We recommend that you configure business continuity disaster recovery (BCDR) across regional pairs to benefit from Azure’s isolation and availability policies. For applications which support multiple active regions, we recommend using both regions in a region pair where possible. This will ensure optimal availability for applications and minimized recovery time in the event of a disaster.
Figure 2 below shows a hypothetical application which uses the regional pair for disaster recovery. The green numbers highlight the cross-region activities of three Azure services (Azure compute, storage, and database) and how they are configured to replicate across regions. The unique benefits of deploying across paired regions are highlighted by the orange numbers.
Figure 2 – Hypothetical Azure regional pair
As referred to in figure 2.
Azure Compute (IaaS) – You must provision additional compute resources in advance to ensure resources are available in another region during a disaster. For more information, see Azure resiliency technical guidance.

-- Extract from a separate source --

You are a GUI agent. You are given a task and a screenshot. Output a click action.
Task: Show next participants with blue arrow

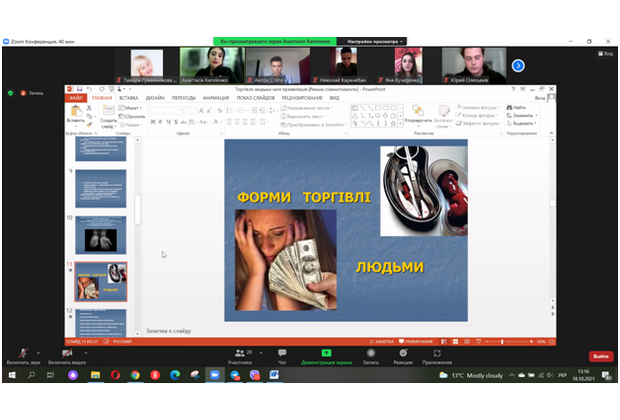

Azure Storage - Geo-Redundant storage (GRS) is configured by default when an Azure Storage account is created. With GRS, your data is automatically replicated three times within the primary region, and three times in the paired region. For more information, see Azure Storage Redundancy Options.
Azure SQL Database – With Azure SQL Database Geo-Replication, you can configure asynchronous replication of transactions to any region in the world; however, we recommend you deploy these resources in a paired region for most disaster recovery scenarios. For more information, see Geo-Replication in Azure SQL Database.
Azure Resource Manager - Resource Manager inherently provides logical isolation of service management components across regions. This means logical failures in one region are less likely to impact another.
As referred to in figure 2.
Physical isolation – When possible, Azure prefers at least 300 miles of separation between datacenters in a regional pair, although this isn't practical or possible in all geographies. Physical datacenter separation reduces the likelihood of natural disasters, civil unrest, power outages, or physical network outages affecting both regions at once. Isolation is subject to the constraints within the geography (geography size, power/network infrastructure availability, regulations, etc.).
Platform-provided replication - Some services such as Geo-Redundant Storage provide automatic replication to the paired region.
Region recovery order – In the event of a broad outage, recovery of one region is prioritized out of every pair. Applications that are deployed across paired regions are guaranteed to have one of the regions recovered with priority. If an application is deployed across regions that are not paired, recovery might be delayed – in the worst case the chosen regions may be the last two to be recovered.
Sequential updates – Planned Azure system updates are rolled out to paired regions sequentially (not at the same time) to minimize downtime, the effect of bugs, and logical failures in the rare event of a bad update.
Data residency – A region resides within the same geography as its pair (with the exception of Brazil South) in order to meet data residency requirements for tax and law enforcement jurisdiction purposes.